Au centre de Dubois, quatre ou cinq établissements, dont trois en particulier: le Outlow, où éclatent  parfois d’homériques bagarres, le Rustic Pilles avec ses trois billards, son orchestre et son long bar où se retrouvent plutôt les cowboys d’un certain âge, et le le Ramshorn, juste à l’angle, où sévit un orchestre plus jeune et plus bruyant et où viennent les outfitters, en quêtes de filles qui ne semblent pas particulièrement pudibondes. Partout aux murs, des têtes de mouflons, de daims, de rennes, d’élans. Les femmes comme les hommes boivent la bière à la bouteille, Budweiser américaine ou Corona mexicaine.
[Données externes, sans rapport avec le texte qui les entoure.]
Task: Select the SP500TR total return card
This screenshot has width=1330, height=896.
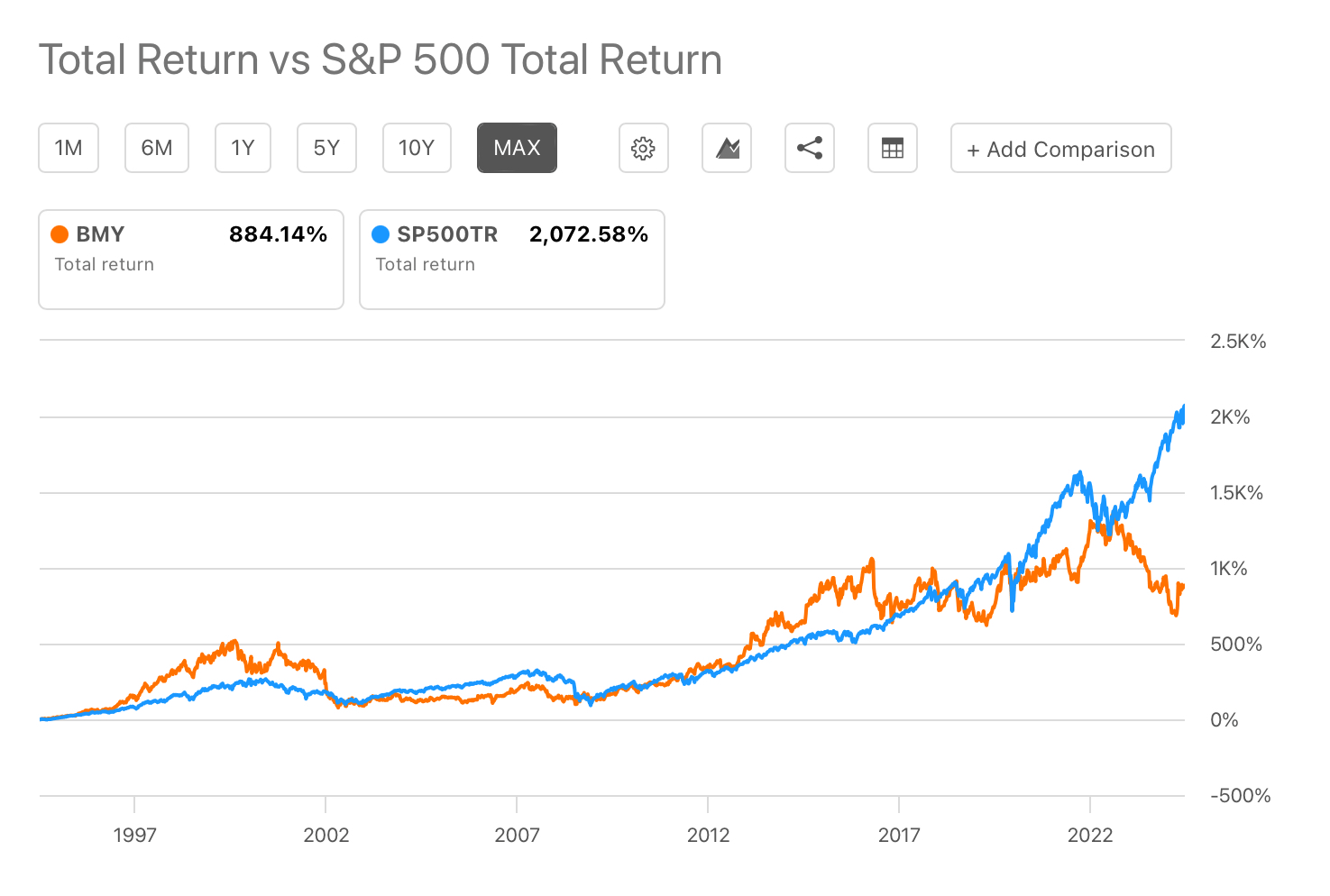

Outre les bars, deux magasins de taxidermistes, où les chasseurs venus de loin apportent leurs victimes, comme aussi les pêcheurs leurs prises. Un général store, deux ou trois magasins où on achète le pain, la crème glacée et le café chaud. Et plusieurs motels. Celui de Richard, le Branding iron, est le second en prix et luxe, après le Stagecoach. Mais sans doute le plus beau. C’est aussi le seul, du moins en « ville « , à disposer d’un corral pour les chevaux des clients de passage.
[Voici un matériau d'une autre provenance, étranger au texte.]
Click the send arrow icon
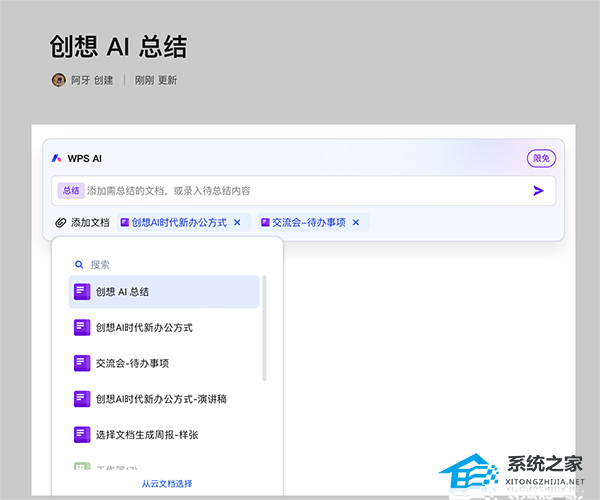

Retour vers Jackson Hole. A noter, au milieu des troupeaux et particulièrement ceux de moutons, la présence de lamas, pour des raisons inconnues, ils font fuir les coyotes mieux que n’importe quel chien ou n’importe quelle winchester. Il y a maintenant des élevages de lamas rien que pour ça.
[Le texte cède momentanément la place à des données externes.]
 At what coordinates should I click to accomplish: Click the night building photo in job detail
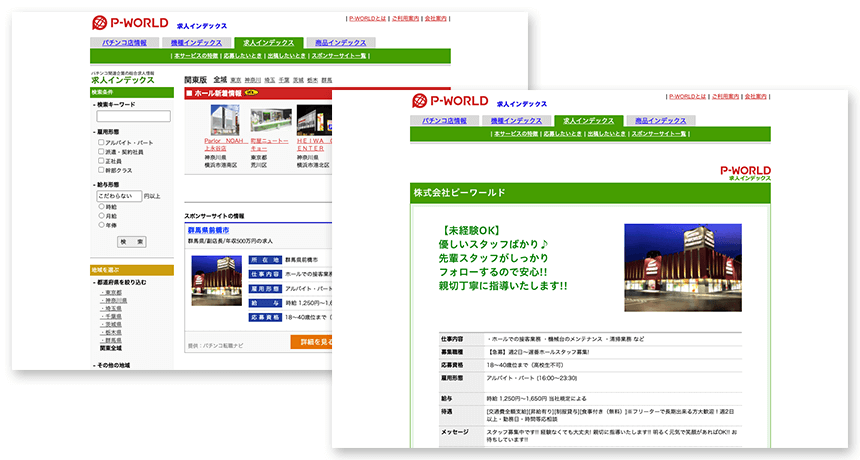pyautogui.click(x=683, y=267)
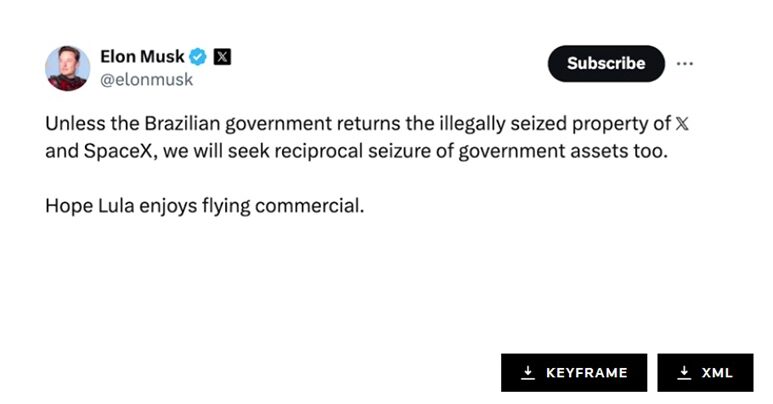Open the three-dot more options menu

point(685,63)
Dans l’immense plaine qui précède la ville, quelques centaines de cerfs sont déjà rassemblés pour affronter l’hiver et fuir les chasseurs. Il y en aura bientôt des milliers. La ville est très touristique. Le plus surprenant est la place carrée centrale. Jardin public enserré par une haie basse et ouvert, aux quatre coins, par une voûte de trois mètres de haut entièrement constituée par des bois de cerfs. Qu’on se rassure: les cerfs perdent leurs bois chaque année, pas la vie. La place est entourée de maisons dignes d’un western spaghetti, toutes en bois. Des magasins d’artisanat et de souvenirs, mais aussi deux bars. Le plus étonnant est le Million Dollars Bar, Toute l’architecture en est constituée par de grosses branches de ces pins qui, ici, se nouent de lourdes boules à intervalles plus ou moins réguliers, effet d’un parasite. Incrustées sur le plat du bar, 16 pièces d’un dollar en or, une devant chaque client. Pas de tabourets mais des selles mexicaines authentiques fabriquées, je crois à Sheridan. Hélas, la renommée du lieu, en attirant les touristes, a chassé les cowboys authentiques, qui ne s’y retrouvent que lors de rares rodéos.

Il va être temps de prendre congé de Richard et de son rêve western devenu réalité.